# WHAT TO PRODUCE:
Put the records from the line containing "This screenshot has width=799, height=449." up to and including the line containing "at that location." into a numbered list, skipping any blank lines. Leave the pictures out of your answer.

# MATERIAL SUPPLIED:
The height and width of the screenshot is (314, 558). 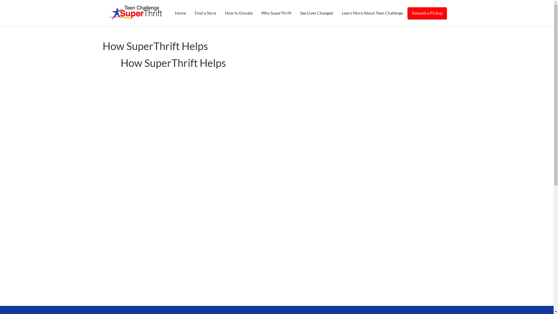 I want to click on 'See Lives Changed', so click(x=316, y=13).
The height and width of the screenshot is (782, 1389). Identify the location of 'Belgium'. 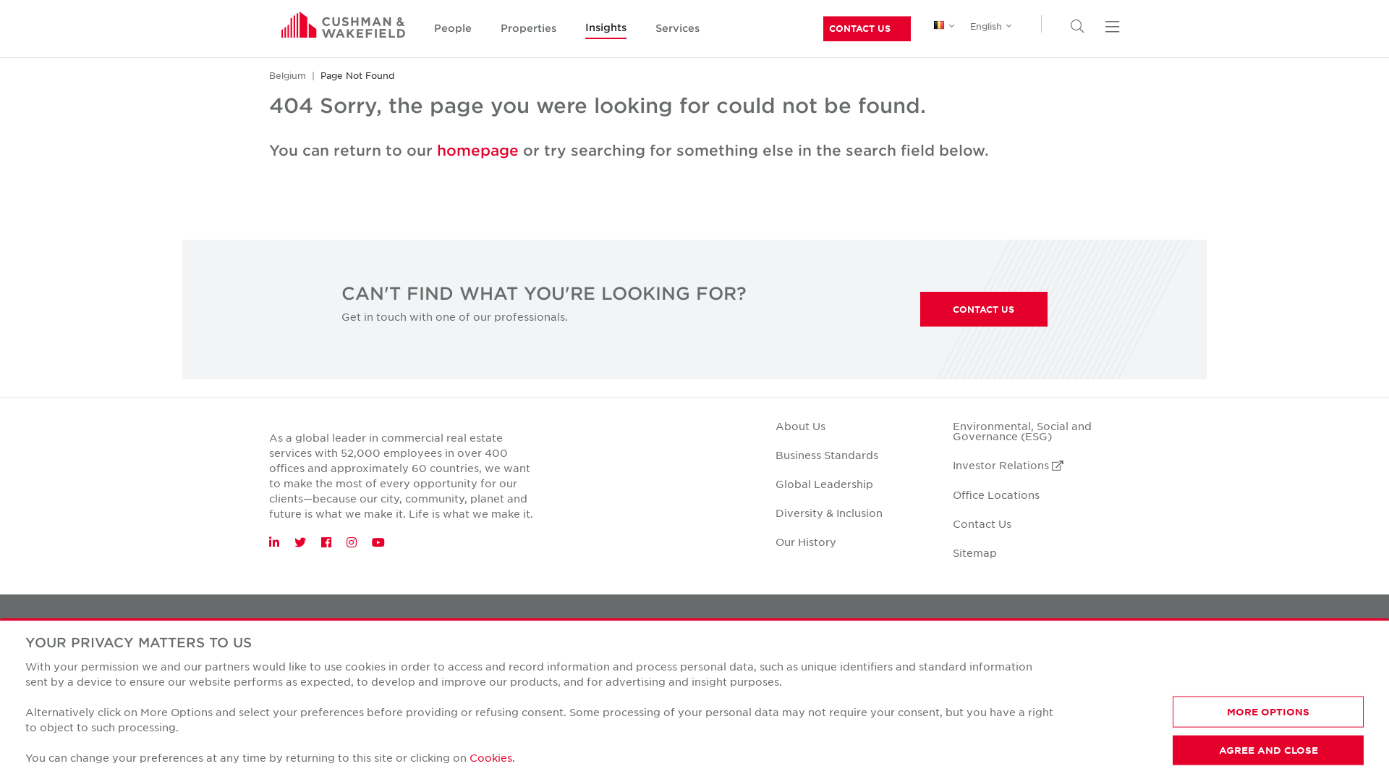
(287, 75).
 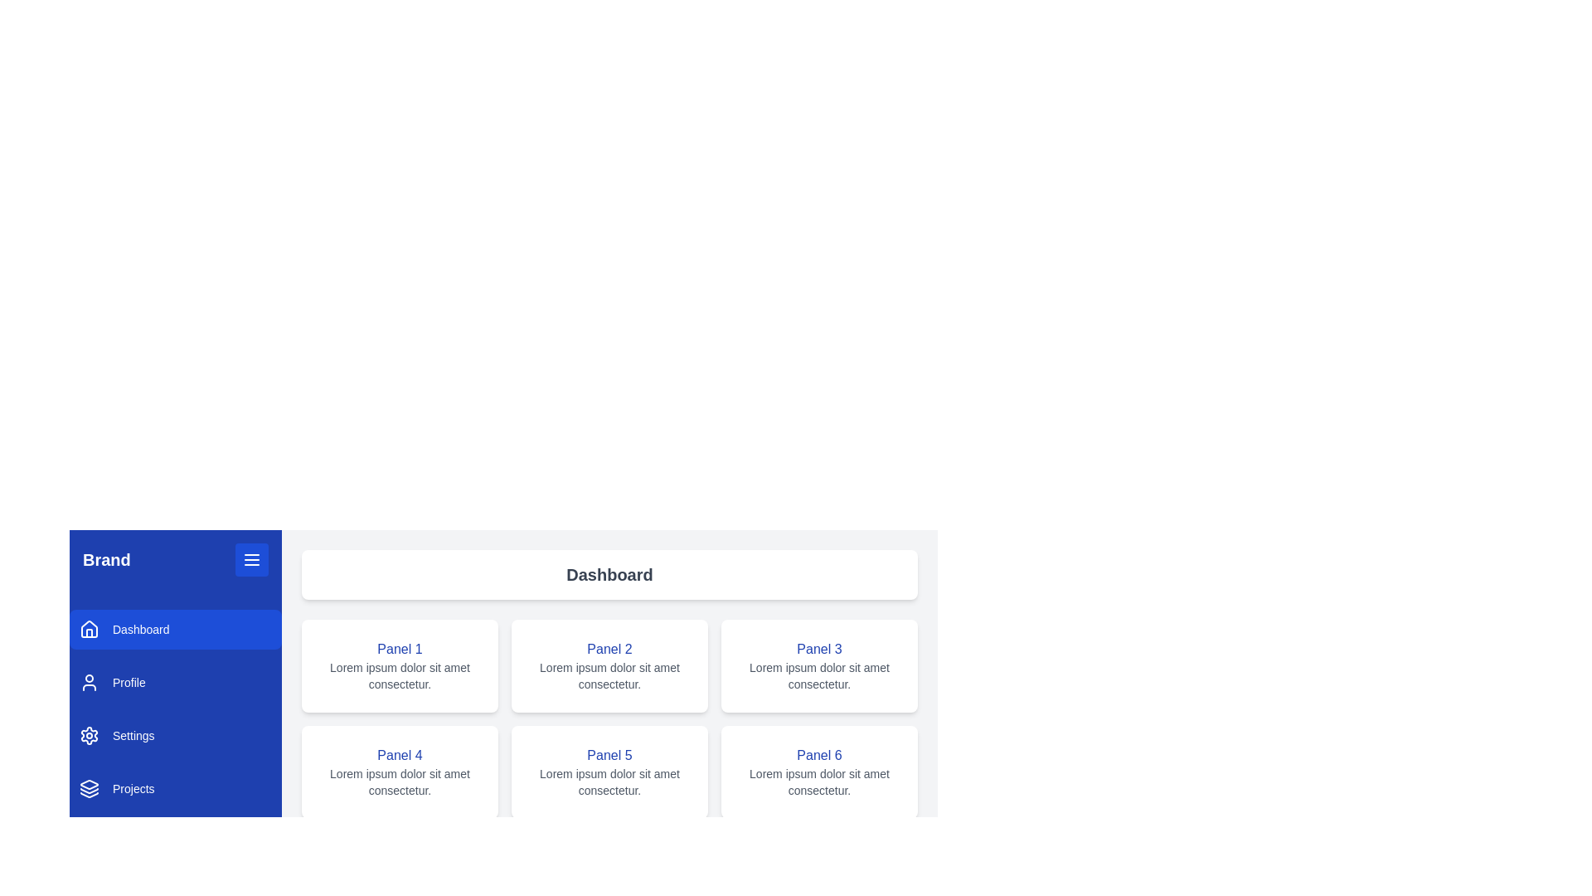 What do you see at coordinates (819, 771) in the screenshot?
I see `the rectangular panel with a white background and blue header labeled 'Panel 6' located in the bottom-right corner of the grid layout` at bounding box center [819, 771].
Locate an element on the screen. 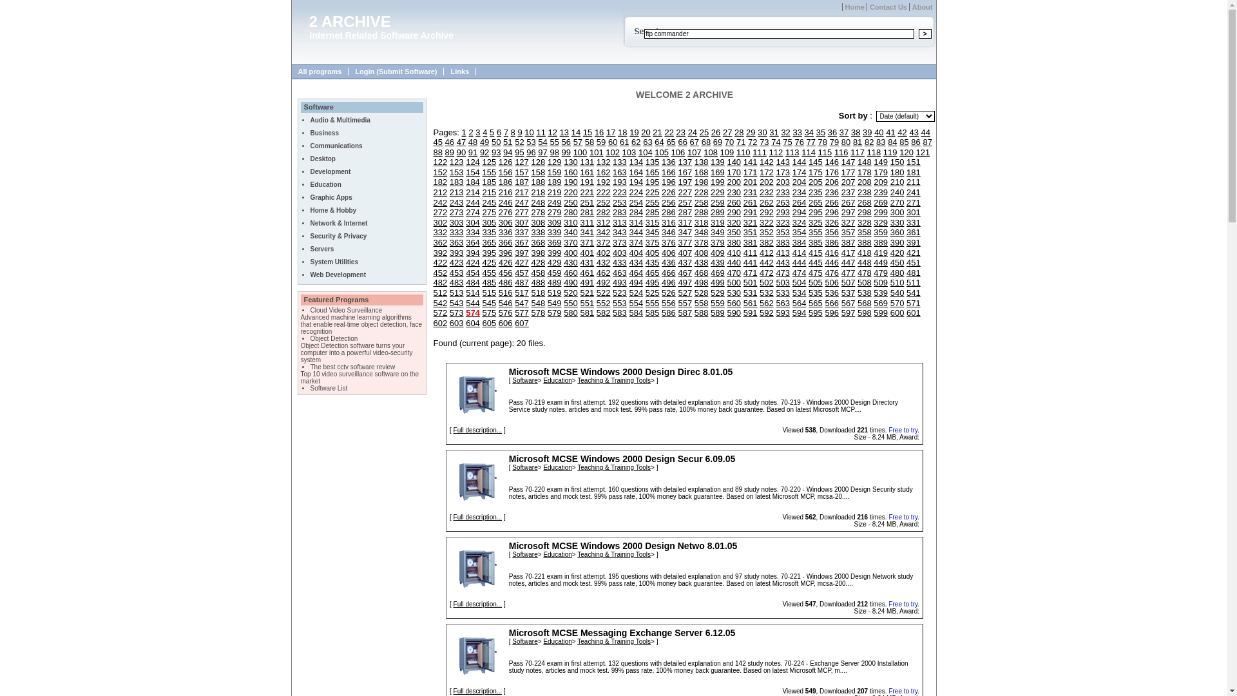  '75' is located at coordinates (782, 142).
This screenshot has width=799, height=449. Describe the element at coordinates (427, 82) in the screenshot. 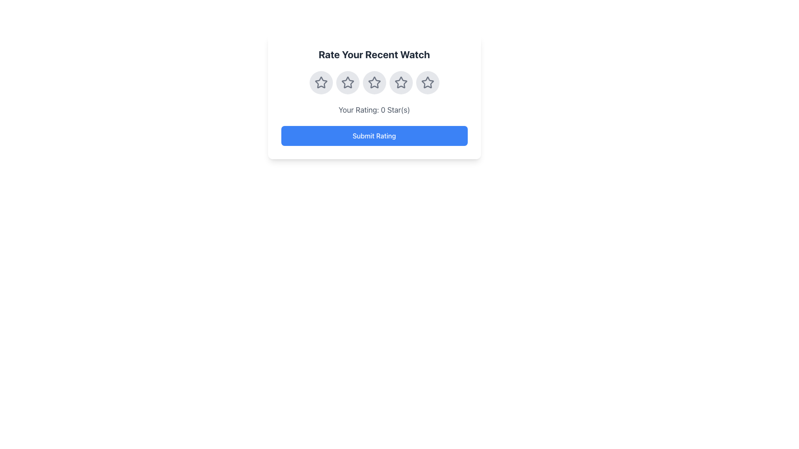

I see `the fifth star icon in the rating mechanism` at that location.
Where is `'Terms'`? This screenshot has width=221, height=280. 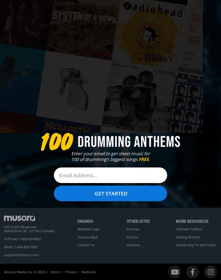 'Terms' is located at coordinates (55, 272).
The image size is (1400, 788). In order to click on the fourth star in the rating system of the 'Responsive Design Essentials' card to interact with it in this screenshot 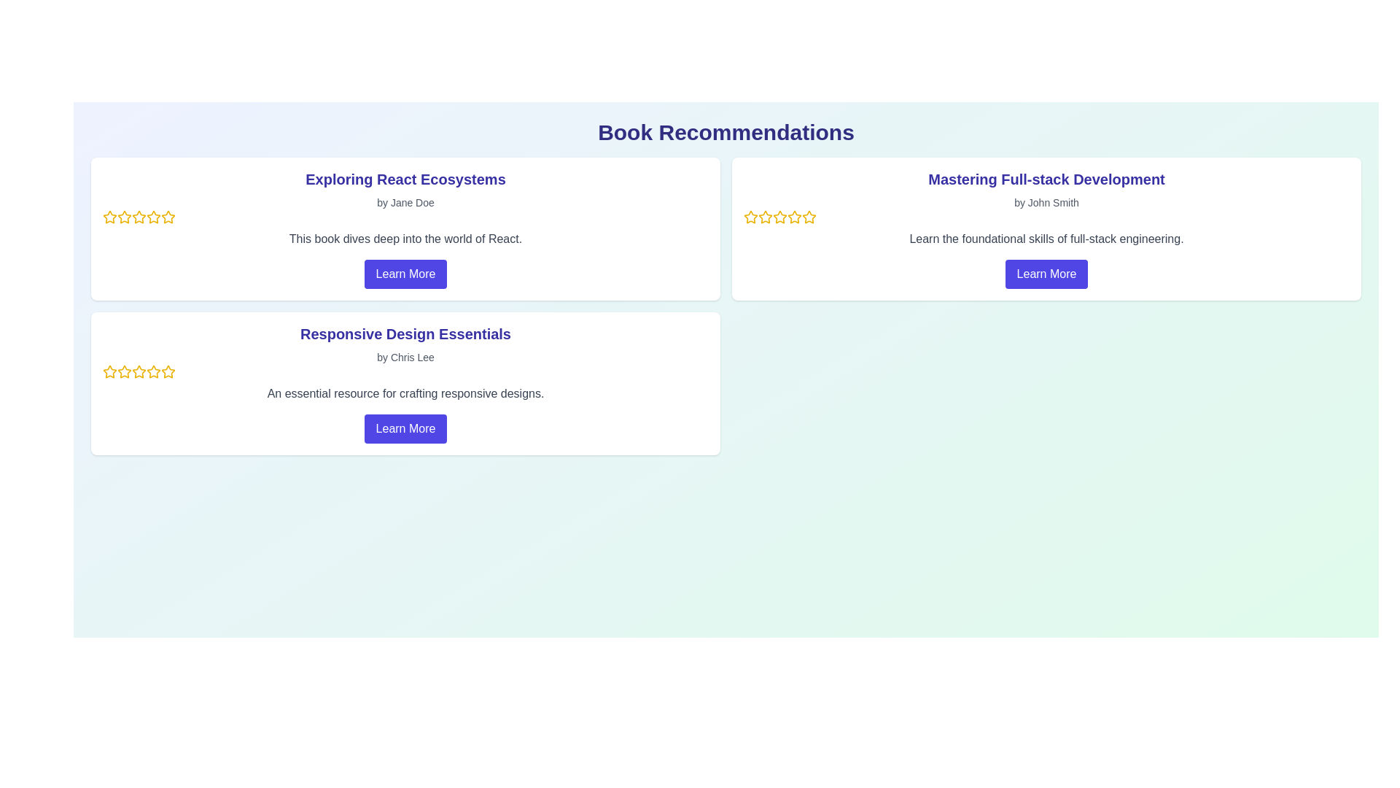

# OUTPUT FOR THIS EXERCISE:
1. This screenshot has width=799, height=449. Describe the element at coordinates (427, 82) in the screenshot. 
2. I see `the fifth star icon in the rating mechanism` at that location.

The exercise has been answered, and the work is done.